For those of you unfamiliar with the brunch scene in Dubai, it is not like any brunch you have ever been to. Friday brunch in Dubai is an all you can eat, all you can drink expat affair that runs anywhere from 12:00 until 4:30pm and can continue into the wee hours of the morning. It is not for the faint of heart.
My friend from Switzerland is in town this weekend so a few of us met for brunch yesterday to celebrate her visit. The usual brunch options include Traiteur (my favourite by far), Yalumba (for the party people), Al Qasr (the biggest) and Zuma (for the civilized). This time we tried something new and the food was so good I had to share.

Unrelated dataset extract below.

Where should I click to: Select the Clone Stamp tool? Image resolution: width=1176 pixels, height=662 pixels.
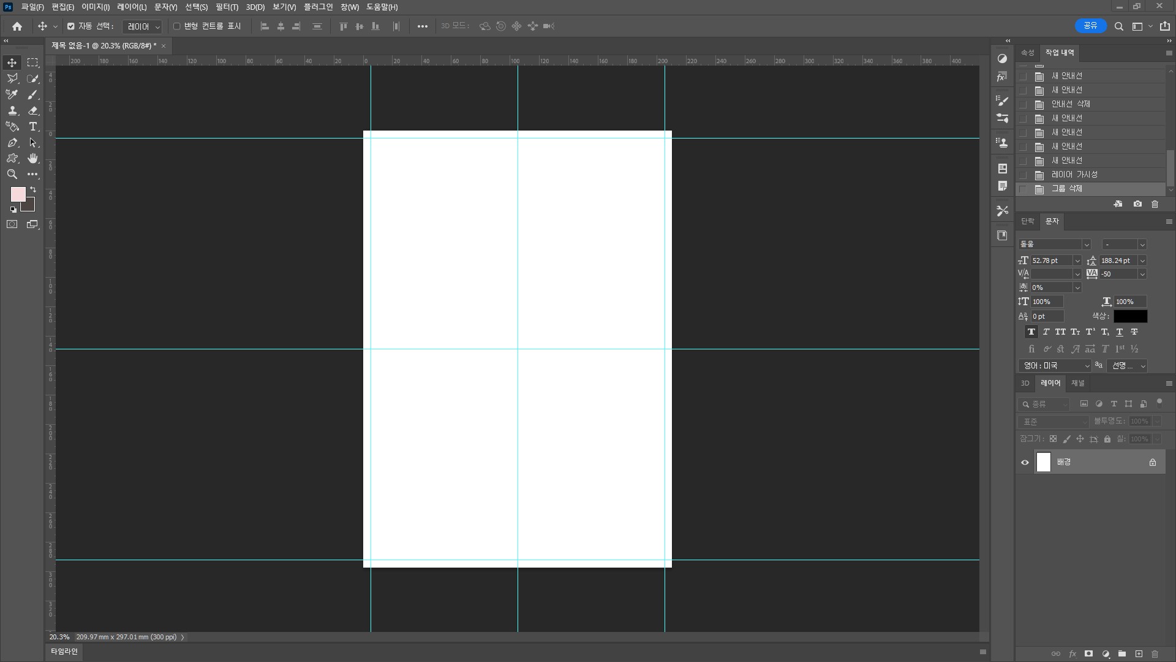click(12, 111)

Hakkasan is a high class modern Chinese restaurant that originated in the west end of London. It now includes restaurants in the USA, the Middle East (Dubai, Abu Dhabi, Doha) and India. The brunch in Dubai starts and 1pm and consists of a set dim sum menu with unlimited tea (199aed/person), wine and beer (395aed/person) or champagne and fancy cocktails (500aed/person) depending on which option you choose. There is also an a la carte menu if you prefer but the food is pricey. The set brunch menu is a great way to taste many different dishes without spending a small fortune.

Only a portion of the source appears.